The sport where you can celebrate after losing.
Soccer — futbol — remains a slightly confusing, occasionally boring experience for yours truly, but I’ve been watching the U.S. team in the World Cup because friends and family like it and it’s probably good to know what people are yelling about in airport bars.
Watching a couple of actual games from start to finish has been instructive. I’d never really done that before. I still think there’s nowhere near enough scoring, but the game does have its good points.
For example, it’s cool that the time on the clock accurately reflects how long the game might last — unlike pro basketball and football, where the last few minutes always take about a week. It’s nice that there are no timeouts.

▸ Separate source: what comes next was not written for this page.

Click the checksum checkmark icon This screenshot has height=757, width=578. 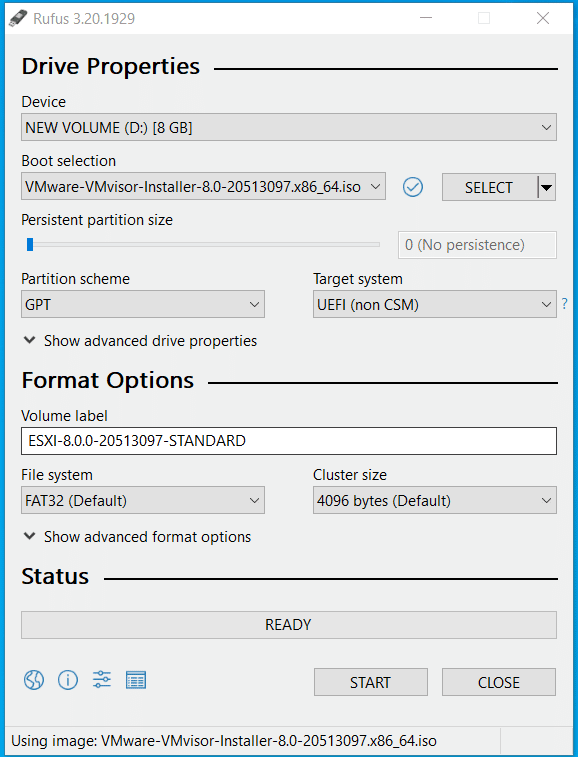(413, 187)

I like that there are a limited number of substitutions, and that there’s no room on the field for the steroidal 320-pound oafs who are so revered in the NFL.

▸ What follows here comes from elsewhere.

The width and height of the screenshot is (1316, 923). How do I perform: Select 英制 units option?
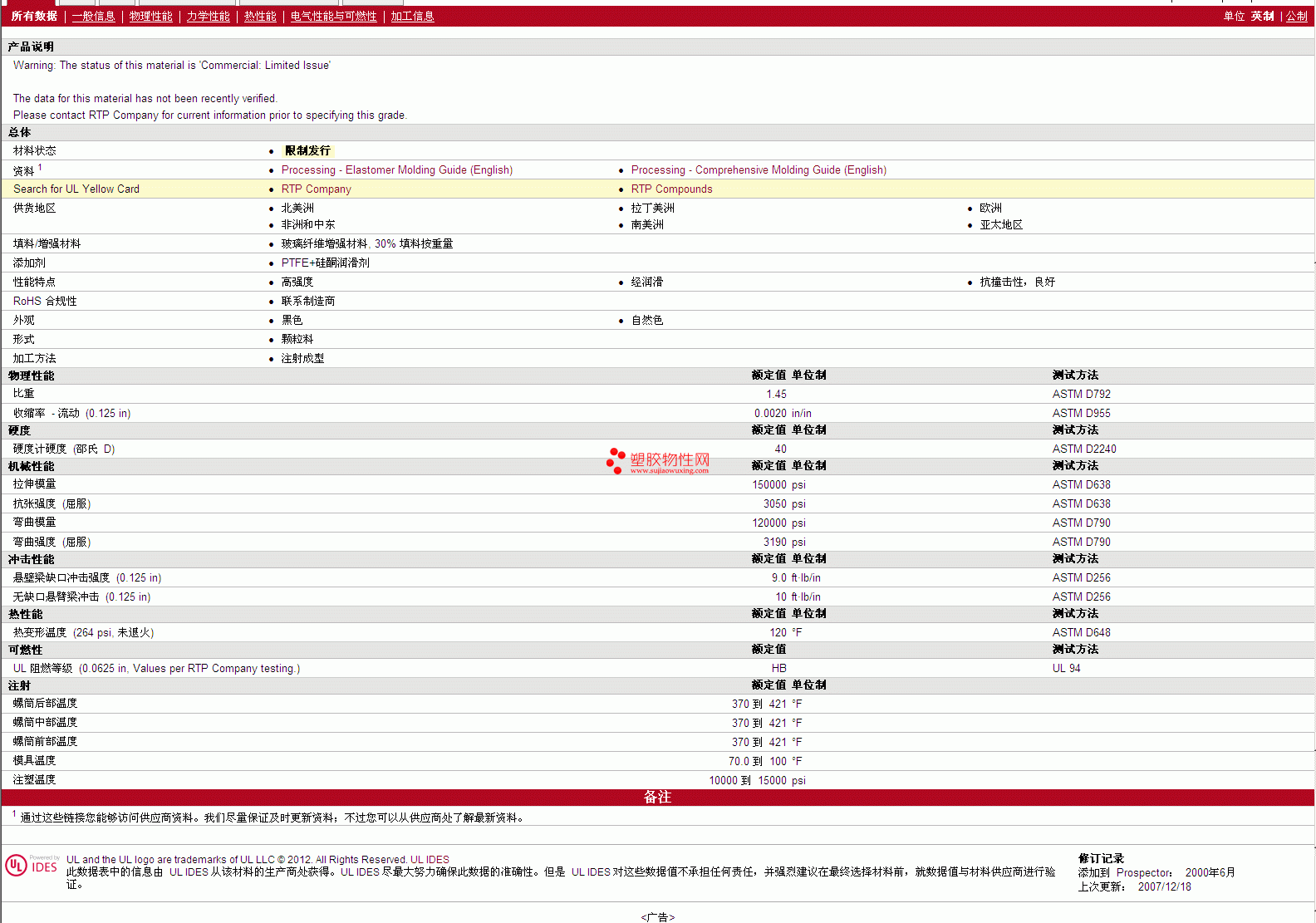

I like that coaches can’t challenge referee calls and bring the game to a halt while they peer endlessly at a replay tape.
I like the superb acting talent, these guys whose tortured looks after incidental contact always seem to convey the possibility of lifelong paraplegia.
I used to like that there was no biting, but I guess that’s not really the case.
Actually, the only thing I really don’t like in the World Cup is this arcane system that allows certain teams (ahem) to advance despite being owned by the Germans. I’m a patriot and everything, but I hate this business of ties and tiebreakers and accumulated goals and zodiacal alignments. That kind of shit is un-American. Not for reasons promulgated by respected sports analyst Anne Coulter, but because it requires math skills this American does not possess.
You nailed it Dave. And just think the Tour de France begins on July 5th. Now there’s a sport.
That review of Ann Coulter’s um… “opinion piece” actually makes me want to take an interest in soccer. Pele was the star when I was a kid, and for most of my life that’s about all I knew about soccer. I saw him in a TV ad the other day – he still has charisma.